- _EXERCISE PROMPT_
Format the data from its first line through the line with "wind90-coastline is located" as a numbered list, leaving out any blank lines.

[Dataset entries]
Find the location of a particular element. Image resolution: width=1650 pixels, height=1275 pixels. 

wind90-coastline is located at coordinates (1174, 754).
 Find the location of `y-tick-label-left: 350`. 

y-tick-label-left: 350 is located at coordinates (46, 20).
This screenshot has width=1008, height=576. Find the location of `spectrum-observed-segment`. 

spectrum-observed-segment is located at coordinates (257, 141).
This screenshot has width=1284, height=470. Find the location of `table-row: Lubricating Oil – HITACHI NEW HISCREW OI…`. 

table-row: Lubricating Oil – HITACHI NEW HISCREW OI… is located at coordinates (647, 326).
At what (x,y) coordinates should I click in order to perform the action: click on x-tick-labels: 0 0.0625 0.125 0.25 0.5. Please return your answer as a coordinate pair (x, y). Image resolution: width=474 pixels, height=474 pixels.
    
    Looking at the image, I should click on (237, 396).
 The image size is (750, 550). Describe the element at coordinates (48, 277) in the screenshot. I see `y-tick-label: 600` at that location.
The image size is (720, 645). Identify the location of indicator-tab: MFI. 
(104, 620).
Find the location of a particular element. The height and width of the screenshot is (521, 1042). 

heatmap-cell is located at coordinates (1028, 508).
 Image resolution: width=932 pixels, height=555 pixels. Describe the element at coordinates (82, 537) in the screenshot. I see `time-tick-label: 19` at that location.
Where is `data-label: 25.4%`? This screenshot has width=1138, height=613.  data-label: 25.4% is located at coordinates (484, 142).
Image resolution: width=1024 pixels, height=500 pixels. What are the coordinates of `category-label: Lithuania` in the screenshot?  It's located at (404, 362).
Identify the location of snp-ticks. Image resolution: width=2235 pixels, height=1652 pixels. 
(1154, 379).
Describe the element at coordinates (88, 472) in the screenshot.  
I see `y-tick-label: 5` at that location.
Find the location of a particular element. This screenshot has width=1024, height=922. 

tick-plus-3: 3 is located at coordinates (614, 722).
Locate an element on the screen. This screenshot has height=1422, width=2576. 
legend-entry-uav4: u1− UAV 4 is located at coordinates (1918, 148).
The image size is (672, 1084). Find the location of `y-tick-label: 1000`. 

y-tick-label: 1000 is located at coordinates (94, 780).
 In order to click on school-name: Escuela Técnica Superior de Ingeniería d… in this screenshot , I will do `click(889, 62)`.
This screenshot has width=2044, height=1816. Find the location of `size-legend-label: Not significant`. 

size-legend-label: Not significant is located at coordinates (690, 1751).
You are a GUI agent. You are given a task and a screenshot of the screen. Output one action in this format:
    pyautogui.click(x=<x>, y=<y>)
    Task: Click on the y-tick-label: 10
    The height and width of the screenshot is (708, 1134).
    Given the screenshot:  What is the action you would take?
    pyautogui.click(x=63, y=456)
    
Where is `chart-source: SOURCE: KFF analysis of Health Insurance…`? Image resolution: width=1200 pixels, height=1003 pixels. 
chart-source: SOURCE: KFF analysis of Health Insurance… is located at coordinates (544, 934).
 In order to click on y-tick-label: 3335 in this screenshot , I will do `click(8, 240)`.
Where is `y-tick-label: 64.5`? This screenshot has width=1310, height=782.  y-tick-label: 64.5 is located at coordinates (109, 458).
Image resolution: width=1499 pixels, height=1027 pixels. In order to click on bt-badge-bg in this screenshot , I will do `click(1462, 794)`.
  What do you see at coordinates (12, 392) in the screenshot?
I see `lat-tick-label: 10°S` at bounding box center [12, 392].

- _ANSWER BELOW_
1. Find the location of a particular element. Image resolution: width=1650 pixels, height=1275 pixels. 
2. wind90-coastline is located at coordinates (1174, 754).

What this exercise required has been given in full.